▶ GOAL OF THE EXERCISE:
Copy the rows below without any changes, starting at the line with "Given: Switch to the История tab" and continuing through the last row, with both of those lines included.

-- PROVIDED RECORDS start --

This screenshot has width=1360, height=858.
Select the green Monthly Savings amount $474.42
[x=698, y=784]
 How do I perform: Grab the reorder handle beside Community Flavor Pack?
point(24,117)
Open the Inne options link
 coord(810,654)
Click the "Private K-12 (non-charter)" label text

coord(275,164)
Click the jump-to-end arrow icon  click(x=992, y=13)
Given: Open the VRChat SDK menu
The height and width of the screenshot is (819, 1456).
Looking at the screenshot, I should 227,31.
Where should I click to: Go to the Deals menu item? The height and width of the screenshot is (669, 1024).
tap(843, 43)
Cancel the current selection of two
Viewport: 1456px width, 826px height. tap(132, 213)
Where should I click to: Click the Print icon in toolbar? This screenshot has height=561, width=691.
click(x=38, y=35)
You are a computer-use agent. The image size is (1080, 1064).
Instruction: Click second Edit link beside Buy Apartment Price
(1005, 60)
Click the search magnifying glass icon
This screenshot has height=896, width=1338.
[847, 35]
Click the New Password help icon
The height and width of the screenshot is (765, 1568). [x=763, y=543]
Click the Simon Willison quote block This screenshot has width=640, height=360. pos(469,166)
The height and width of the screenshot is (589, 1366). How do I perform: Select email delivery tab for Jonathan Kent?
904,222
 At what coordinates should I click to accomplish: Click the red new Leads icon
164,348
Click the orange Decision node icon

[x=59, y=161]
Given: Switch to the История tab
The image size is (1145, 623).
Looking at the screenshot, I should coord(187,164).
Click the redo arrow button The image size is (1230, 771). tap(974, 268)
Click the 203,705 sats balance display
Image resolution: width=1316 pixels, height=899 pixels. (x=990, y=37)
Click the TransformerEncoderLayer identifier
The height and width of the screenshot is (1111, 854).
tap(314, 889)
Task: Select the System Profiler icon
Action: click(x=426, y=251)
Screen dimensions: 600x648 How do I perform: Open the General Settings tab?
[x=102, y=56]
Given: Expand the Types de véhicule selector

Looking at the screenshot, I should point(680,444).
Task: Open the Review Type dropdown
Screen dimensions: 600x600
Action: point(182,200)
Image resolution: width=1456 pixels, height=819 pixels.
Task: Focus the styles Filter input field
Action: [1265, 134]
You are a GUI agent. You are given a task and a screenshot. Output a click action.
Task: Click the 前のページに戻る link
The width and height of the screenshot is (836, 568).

-- PROVIDED RECORDS end --

▶ WORKED ANSWER:
Given: Switch to the История tab
The image size is (1145, 623).
Looking at the screenshot, I should coord(187,164).
Click the redo arrow button The image size is (1230, 771). tap(974, 268)
Click the 203,705 sats balance display
Image resolution: width=1316 pixels, height=899 pixels. (x=990, y=37)
Click the TransformerEncoderLayer identifier
The height and width of the screenshot is (1111, 854).
tap(314, 889)
Task: Select the System Profiler icon
Action: click(x=426, y=251)
Screen dimensions: 600x648 How do I perform: Open the General Settings tab?
[x=102, y=56]
Given: Expand the Types de véhicule selector

Looking at the screenshot, I should point(680,444).
Task: Open the Review Type dropdown
Screen dimensions: 600x600
Action: point(182,200)
Image resolution: width=1456 pixels, height=819 pixels.
Task: Focus the styles Filter input field
Action: [1265, 134]
You are a GUI agent. You are given a task and a screenshot. Output a click action.
Task: Click the 前のページに戻る link
The width and height of the screenshot is (836, 568).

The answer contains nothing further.